* Begin Page excerpt *

Before she opened The Grey in Savannah (one of our 50 Best New Restaurants in 2015), chef Mashama Bailey had a career as a social worker. She quit, following her passion for cooking, and entered culinary school, where she discovered the recipes of Edna Lewis. Below, read Bailey’s chapter from Edna Lewis: At the Table with an American Original, an engrossing compilation of essays about the legacy of Edna Lewis, out April 18.
Around the age of ten, I started cooking breakfast for my parents. I enjoyed the feeling of control I got from being in the kitchen. Breakfast, at the time, was the only meal I knew I could prepare independently. I liked standing at the stove stirring eggs in the pan or whisking grits into boiling water. We lived in Queens, New York, our kitchen was small, and there was not a lot space for many appliances. I would spread butter on sliced bread then carefully place it in the broiler. Sometimes we would eat our eggs with bacon and sometimes with leftover slices of ham.
Despite the sense of satisfaction preparing food for others brought me, as it turned out, I wasn’t a very good cook back then. The grits would clump. The eggs would brown. The toast would always burn. My proud ten-year-old self would scrape the burned edges from the toast, then cut the slices diagonally so they would be easy to eat. I would put a slice of American cheese over the grits so that the lumps did not matter. As for the eggs, they tasted pretty good.

* End Page excerpt *
* Begin Listed records *

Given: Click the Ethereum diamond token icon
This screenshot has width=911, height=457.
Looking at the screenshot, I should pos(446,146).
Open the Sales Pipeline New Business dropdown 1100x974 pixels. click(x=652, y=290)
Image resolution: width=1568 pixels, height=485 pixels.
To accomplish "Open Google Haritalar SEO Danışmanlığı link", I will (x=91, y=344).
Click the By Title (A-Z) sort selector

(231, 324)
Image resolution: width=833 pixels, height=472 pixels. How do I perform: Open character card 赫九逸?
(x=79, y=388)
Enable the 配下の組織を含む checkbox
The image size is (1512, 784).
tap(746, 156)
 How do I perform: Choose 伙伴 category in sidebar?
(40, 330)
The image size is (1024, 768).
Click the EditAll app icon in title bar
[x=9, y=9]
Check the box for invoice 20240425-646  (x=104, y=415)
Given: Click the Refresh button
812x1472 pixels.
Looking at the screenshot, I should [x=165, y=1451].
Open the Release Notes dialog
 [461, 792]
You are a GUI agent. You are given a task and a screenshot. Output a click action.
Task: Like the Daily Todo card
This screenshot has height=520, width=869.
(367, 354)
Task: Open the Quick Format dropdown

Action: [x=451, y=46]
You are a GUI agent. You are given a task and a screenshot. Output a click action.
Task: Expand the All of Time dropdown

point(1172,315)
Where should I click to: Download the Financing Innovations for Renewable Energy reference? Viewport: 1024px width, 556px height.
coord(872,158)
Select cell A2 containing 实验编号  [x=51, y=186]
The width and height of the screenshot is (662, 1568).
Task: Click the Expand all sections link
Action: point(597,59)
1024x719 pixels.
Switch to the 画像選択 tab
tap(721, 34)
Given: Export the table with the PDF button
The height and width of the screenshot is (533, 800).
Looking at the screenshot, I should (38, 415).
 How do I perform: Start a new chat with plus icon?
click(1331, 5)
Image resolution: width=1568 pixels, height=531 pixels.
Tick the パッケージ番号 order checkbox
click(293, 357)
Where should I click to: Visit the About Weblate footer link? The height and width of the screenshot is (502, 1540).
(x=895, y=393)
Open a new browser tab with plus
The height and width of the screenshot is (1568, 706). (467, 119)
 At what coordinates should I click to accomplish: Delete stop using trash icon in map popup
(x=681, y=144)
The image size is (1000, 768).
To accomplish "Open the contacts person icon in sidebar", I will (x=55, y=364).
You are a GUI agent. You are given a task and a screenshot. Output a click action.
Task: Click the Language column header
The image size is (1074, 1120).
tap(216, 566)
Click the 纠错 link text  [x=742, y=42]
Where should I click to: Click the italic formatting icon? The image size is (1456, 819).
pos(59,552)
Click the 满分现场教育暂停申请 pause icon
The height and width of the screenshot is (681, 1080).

* End Listed records *

= Exercise tasks =
[1] In the page excerpt about chef Mashama Bailey, what job did Bailey have before opening The Grey?
[2] Pull out every line in the records that contains the word "accomplish".

= The results =
[1] She was a social worker.

[2]
To accomplish "Open Google Haritalar SEO Danışmanlığı link", I will (x=91, y=344).
 At what coordinates should I click to accomplish: Delete stop using trash icon in map popup
To accomplish "Open the contacts person icon in sidebar", I will (x=55, y=364).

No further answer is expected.